The request:
Reproduce verbatim the records starting at the line that contains "Open Accueil in" and ending at the line that contains "click(289, 225)", both included.

Data listing:

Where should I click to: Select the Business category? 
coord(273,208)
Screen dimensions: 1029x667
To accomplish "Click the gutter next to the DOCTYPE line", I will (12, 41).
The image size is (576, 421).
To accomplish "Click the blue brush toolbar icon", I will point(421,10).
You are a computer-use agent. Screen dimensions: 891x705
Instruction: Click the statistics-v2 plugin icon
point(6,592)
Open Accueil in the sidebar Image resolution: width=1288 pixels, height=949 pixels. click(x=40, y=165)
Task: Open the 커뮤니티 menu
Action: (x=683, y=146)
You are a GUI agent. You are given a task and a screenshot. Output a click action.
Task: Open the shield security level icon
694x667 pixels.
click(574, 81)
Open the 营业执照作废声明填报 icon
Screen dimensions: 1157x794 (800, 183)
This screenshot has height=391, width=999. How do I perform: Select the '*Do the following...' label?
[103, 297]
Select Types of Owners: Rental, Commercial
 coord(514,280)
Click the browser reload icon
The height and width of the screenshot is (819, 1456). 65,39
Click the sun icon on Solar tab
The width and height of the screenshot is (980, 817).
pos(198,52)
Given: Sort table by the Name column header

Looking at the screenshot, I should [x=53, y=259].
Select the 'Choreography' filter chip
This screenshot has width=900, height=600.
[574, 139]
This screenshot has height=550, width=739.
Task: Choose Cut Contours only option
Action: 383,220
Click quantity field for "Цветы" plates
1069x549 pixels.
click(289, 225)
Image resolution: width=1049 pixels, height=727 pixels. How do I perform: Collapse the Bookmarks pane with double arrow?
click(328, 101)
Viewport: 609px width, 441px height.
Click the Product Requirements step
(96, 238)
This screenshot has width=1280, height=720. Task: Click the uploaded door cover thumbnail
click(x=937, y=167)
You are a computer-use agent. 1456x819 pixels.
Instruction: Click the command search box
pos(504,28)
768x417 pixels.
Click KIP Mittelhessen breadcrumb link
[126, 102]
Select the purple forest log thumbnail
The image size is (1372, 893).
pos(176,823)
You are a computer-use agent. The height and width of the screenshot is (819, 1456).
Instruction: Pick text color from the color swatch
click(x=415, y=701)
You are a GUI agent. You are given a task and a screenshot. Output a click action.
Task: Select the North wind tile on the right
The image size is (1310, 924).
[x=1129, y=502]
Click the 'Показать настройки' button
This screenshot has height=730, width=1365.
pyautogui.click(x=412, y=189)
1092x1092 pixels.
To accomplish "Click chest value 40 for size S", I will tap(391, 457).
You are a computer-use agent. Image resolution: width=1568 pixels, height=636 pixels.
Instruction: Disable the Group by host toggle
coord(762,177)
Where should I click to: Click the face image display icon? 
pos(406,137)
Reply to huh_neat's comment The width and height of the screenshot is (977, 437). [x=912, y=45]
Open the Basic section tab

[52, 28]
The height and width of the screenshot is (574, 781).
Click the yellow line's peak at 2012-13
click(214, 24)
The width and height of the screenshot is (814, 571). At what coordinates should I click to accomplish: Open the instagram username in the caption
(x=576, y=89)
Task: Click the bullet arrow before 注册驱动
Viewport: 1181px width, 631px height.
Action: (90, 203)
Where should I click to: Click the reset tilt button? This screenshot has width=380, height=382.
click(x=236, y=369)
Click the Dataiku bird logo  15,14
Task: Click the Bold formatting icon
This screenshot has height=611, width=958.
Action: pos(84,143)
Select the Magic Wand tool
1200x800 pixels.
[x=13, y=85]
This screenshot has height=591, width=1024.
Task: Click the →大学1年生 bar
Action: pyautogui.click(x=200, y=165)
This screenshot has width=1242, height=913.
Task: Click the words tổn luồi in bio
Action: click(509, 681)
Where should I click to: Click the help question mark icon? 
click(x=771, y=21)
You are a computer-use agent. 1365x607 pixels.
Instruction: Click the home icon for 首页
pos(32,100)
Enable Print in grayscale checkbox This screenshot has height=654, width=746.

Expected output:
Open Accueil in the sidebar Image resolution: width=1288 pixels, height=949 pixels. click(x=40, y=165)
Task: Open the 커뮤니티 menu
Action: (x=683, y=146)
You are a GUI agent. You are given a task and a screenshot. Output a click action.
Task: Open the shield security level icon
694x667 pixels.
click(574, 81)
Open the 营业执照作废声明填报 icon
Screen dimensions: 1157x794 (800, 183)
This screenshot has height=391, width=999. How do I perform: Select the '*Do the following...' label?
[103, 297]
Select Types of Owners: Rental, Commercial
 coord(514,280)
Click the browser reload icon
The height and width of the screenshot is (819, 1456). 65,39
Click the sun icon on Solar tab
The width and height of the screenshot is (980, 817).
pos(198,52)
Given: Sort table by the Name column header

Looking at the screenshot, I should [x=53, y=259].
Select the 'Choreography' filter chip
This screenshot has width=900, height=600.
[574, 139]
This screenshot has height=550, width=739.
Task: Choose Cut Contours only option
Action: 383,220
Click quantity field for "Цветы" plates
1069x549 pixels.
click(289, 225)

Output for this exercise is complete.